Getrieben von Konjunktur, Knappheit und Ukraine-Krise steuert der Ölpreis zügig Richtung 100 Dollar und zieht die Kosten für Sprit und Heizöl mit nach oben. Am Montag wurde ein Fass (159 Liter) der für Europa wichtigen Nordseesorte Brent mit bis zu 96 US-Dollar gehandelt. Das ist das höchste Niveau seit dem Herbst 2014. Sprit ist derzeit sogar so teuer wie noch nie: Superbenzin der Sorte E10 kostete im bundesweiten Tagesdurchschnitt am Sonntag laut ADAC 1,739 Euro pro Liter. Bei Diesel waren es 1,655 Euro. Beides sind Höchststände.

Auch beim Heizöl macht sich der Anstieg weiter bemerkbar: Das Infoportal Heizoel24 gab den Durchschnittspreis bei einer Liefermenge von 3000 Litern am Montag mit 93,50 Euro je Liter an. Das ist nur knapp unter den Spitzenwerten aus den Jahren 2007 und 2012.

Treiber der Entwicklung ist vor allem der Ölpreis. Alleine seit Jahresbeginn ist er laut Fachleuten der Dekabank um etwa 25 Prozent gestiegen, auf Jahressicht sogar um 50 Prozent. Experten nennen vor allem drei Gründe dafür; zwei eher längerfristige und einen kurzzeitigen.

Der Preistreiber auf kurze Sicht sind die Spannungen an der ukrainisch-russischen Grenze. Die Erdölpreise reagieren immer stärker auf die Entwicklung, denn Russland ist einer der größten Ölförderer der Welt. "Falls es zu einer militärischen Eskalation kommt, sind weitreichende Sanktionen des Westens gegen Russland zu erwarten", sagt Rohstoffexperte Carsten Fritsch von der Commerzbank. Sollten diese Sanktionen den Energiesektor betreffen, könnten auch die Rohöllieferungen beeinträchtigt werden.

Gleiches gilt für Erdgas, das im Preis zuletzt ebenfalls stark gestiegen ist. Laut Fritsch ist Russland der größte Erdgasexporteur der Welt. Auch Kraftstoffmarkt-Experte Jürgen Albrecht vom ADAC erwartet im Falle einer Invasion noch einmal deutlich steigende Preise bei Öl und Sprit.

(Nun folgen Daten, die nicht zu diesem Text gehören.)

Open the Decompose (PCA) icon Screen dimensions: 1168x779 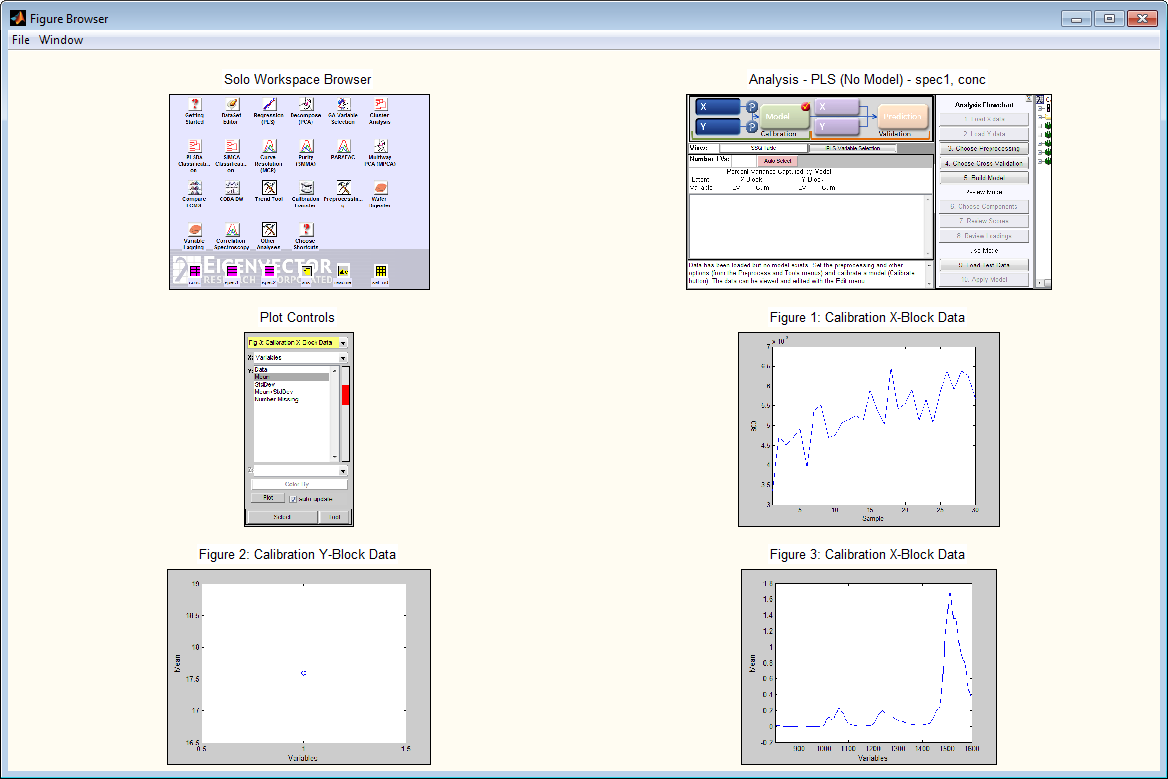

Die beiden längerfristigen Treiber des Ölpreises sind Angebot und Nachfrage. So herrscht auf dem Markt generelle Angebotsknappheit - vor allem, weil der von Russland und Saudi-Arabien angeführte Ölverbund Opec+ seit Monaten seine Förderziele nicht einhält. Zu den Gründen dafür gehören Produktionsengpässe in kleineren Opec-Ländern wie Angola, aber auch in größeren Staaten wie dem Irak. Dem steht eine steigende Nachfrage gegenüber. Auch wenn die Corona-Pandemie anhält, sind viele Beschränkungen des Wirtschaftslebens zurückgenommen worden. Auch ADAC-Experte Albrecht spricht von der Hoffnung auf eine anziehende Konjunktur und weltwirtschaftliche Erholung als Treiber des Ölpreises.

In einem Punkt, der regelmäßig als Horrorszenario Erwähnung findet, kann Albrecht allerdings beruhigen. "Ein Spritpreis von zwei Euro je Liter ist in weiter Ferne", sagt er. "Damit kann man mittelfristig nicht ernsthaft rechnen, denn dafür müsste der Ölpreis in Dimensionen von um die 150 Dollar pro Fass klettern." Hintergrund dafür ist, dass große Teile des Spritpreises an der Zapfsäule nicht direkt vom Ölpreis abhängen. Steuern, Kosten für den Vertrieb oder die CO₂-Bepreisung machen zusammen sehr viel mehr aus als der Preis des Rohstoffs. Dadurch kommen die Schwankungen des Ölpreises gedämpft an der Tankstelle an. Zudem sind die Aussichten für Dieselfahrer derzeit etwas besser. Der Kraftstoff ist im Winter wegen seiner Ähnlichkeit zum Heizöl typischerweise etwas teurer. Mit dem nahenden Frühling sinkt dieser Effekt allerdings wieder.

Für die Autofahrer sei die aktuelle Situation trotzdem schmerzhaft, sagt Albrecht. Wer sparen will, sollte laut ADAC bewusst günstige Tankstellen auswählen und in den Abendstunden tanken, wenn der Sprit in der Regel billiger ist. Zudem könnten deutlich mehr Autofahrer das günstigere Super E10 anstelle von E5 nutzen. Zudem fordert der Verkehrsklub, die Anhebung der Entfernungspauschale auf 38 Cent pro Kilometer vorzuziehen.